説明

透湿防水性布帛の製造方法

【課題】ダル感を有し、薄地であるにも関わらず、引裂き強力に優れた透湿防水性布帛の製造方法を提供する。
【解決手段】厚みが0.15mm以下で、経糸引裂き方向及び緯糸引裂き方向の引裂き強力が10N以上の透湿防水性布帛を製造する方法であって、
透湿防水性布帛を製造する工程が、(i)酸化チタンを1wt%以上含有し、相対粘度が2.7以下の固体のポリアミドレジンチップを減圧加熱して相対粘度2.8以上にし、ワンステップ紡糸法により総繊度30〜45デシテックス、かつ単糸繊度0.5〜1.5デシテックスのマルチフィラメント糸を製造する工程、(ii)リップストップ組織からなる織物基布を製織する工程、(iii)該織物に少なくとも一層の樹脂層を設ける工程、を含むことを特徴とする透湿防水性布帛の製造方法。

【発明の詳細な説明】
【技術分野】
【0001】
本発明は、ダル感を有する薄地の基布からなる引裂き強力に優れた透湿防水性布帛の製造方法に関する。
【背景技術】
【0002】
近年、特に衣料、生活資材用途を中心に快適性や、健康への関心が高まってくるにつれ透湿、防水、撥水機能を有し、かつ、軽く風合が柔軟な布帛が求められるようになってきている。従来、このような要求を実現する方法として、例えば、ナイロン66マルチフィラメントから得られた嵩高糸よりなる布帛に重合体皮膜を積層する方法などが一般的に用いられており、得られる透湿・防水・撥水機能を有する布帛は、ウインドブレーカー等のスポーツ衣料やその高度の除塵性や発塵性の低さを利用して除塵性衣料等に多く用いられている。このようなナイロンやポリエステル織物の裏面に防水、透湿性を有するウレタン樹脂膜を有した防水布帛は、透湿性、防水性は優れているものの、布帛の引裂強力が低い欠点があった。これは布帛の繊維組織内部に樹脂が侵入し、かつこれが繊維を拘束し繊維の自由度を著しく低めるため、得られる布帛の風合が硬化し、またその引裂強力が低下するためと考えられている。この風合の硬化、引裂強力低下という問題は、例えウレタン等のソフトな樹脂を用いても避けることが極めて困難である。その引裂強力を高めるための方策として一般的には70デシテックス以上のマルチフィラメントを用いて対応している。
【0003】
またアラミド繊維などの高弾性糸を交織する対策もとられているが、高弾性糸とナイロン糸やポリエステル糸との収縮率の差が大きすぎるため、特に染色や熱処理の後で織物が凹凸状になり、この状態で透湿性、防水性を有するウレタン膜をラミネートしても、織物とウレタン膜との接着性が悪く、ウレタン膜が剥がれやすかった。

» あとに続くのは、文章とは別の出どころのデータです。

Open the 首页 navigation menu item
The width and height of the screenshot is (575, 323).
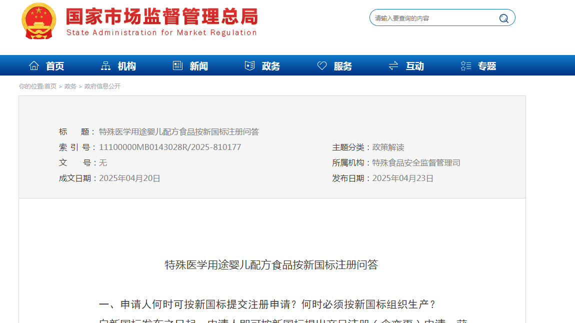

さらに、高弾性糸をナイロン糸やポリエステル糸と交織したもののうち、高弾性糸をタテ、ヨコ方向に格子状に交織したものは、染色や熱処理の後で特に高弾性糸のタテ、ヨコ糸の交点の厚さが厚くなり、ウレタン膜をラミネートした後でも、交点部分が最も突出した状態となる。このため、布帛を洗濯したさいに突出部分が摩耗されやすく、洗濯後の耐水性試験では摩耗部分が簡単に破れるため、耐水性の低い布帛しか得ることができなかった。従ってこの加工方法で耐水性も向上させるにはウレタン膜を非常に厚くするなどの手段を用いたため、布帛が厚くなり、重くなる欠点があった。
【0004】
その対策として低収縮性有機糸Aと、高弾性糸Bを含む糸から成り、高弾性糸Bが織物の重量の10%以下に成るようにタテおよび/まはたヨコ方向に間欠的に織り込んだ、平坦で且つ高弾性糸Bに弛みがない防水布帛が提案されているが、高弾性糸特に繊度の大きい高弾性糸を用いているため生地が分厚くなり風合いが硬くなったり、染色性が異なることによって意匠性が劣り衣料として好ましいものではなかった(例えば、特許文献1参照。)。

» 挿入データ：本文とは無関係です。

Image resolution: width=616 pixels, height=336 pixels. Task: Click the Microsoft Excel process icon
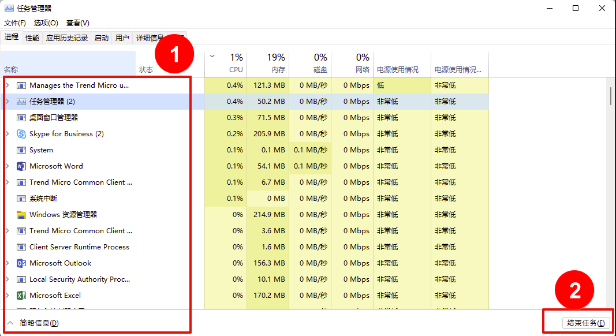pos(21,296)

【特許文献1】特開平6−220779号公報(特許請求の範囲など)
【発明の開示】
【発明が解決しようとする課題】
【0005】
本発明の目的は、ダル感を有し、薄地であるにも関わらず、引裂き強力に優れた透湿防水性布帛の製造方法を提供することにある。
【課題を解決するための手段】
【0006】
本発明者らは、上記目的を達成するため鋭意検討した結果、基布を構成するマルチフィラメントのポリマーの相対粘度と無機微粒子の含有量、単糸繊度、マルチフィラメントの繊度、織物の組織を改良することで、薄地の基布に樹脂を塗布しても引裂き強力を満足する透湿防水性布帛の製造方法に係る発明に至った。即ち本発明は、
1.厚みが0.15mm以下で、経糸引裂き方向及び緯糸引裂き方向の引裂き強力が10N以上の透湿防水性布帛を製造する方法であって、
透湿防水性布帛を製造する工程が、(i)酸化チタンを1wt%以上含有し、相対粘度が2.7以下の固体のポリアミドレジンチップを減圧加熱して相対粘度2.8以上にし、ワンステップ紡糸法により総繊度30〜45デシテックス、かつ単糸繊度0.5〜1.5デシテックスのマルチフィラメント糸を製造する工程、(ii)リップストップ組織からなる織物基布を製織する工程、(iii)該織物に少なくとも一層の樹脂層を設ける工程、を含むことを特徴とする透湿防水性布帛の製造方法である。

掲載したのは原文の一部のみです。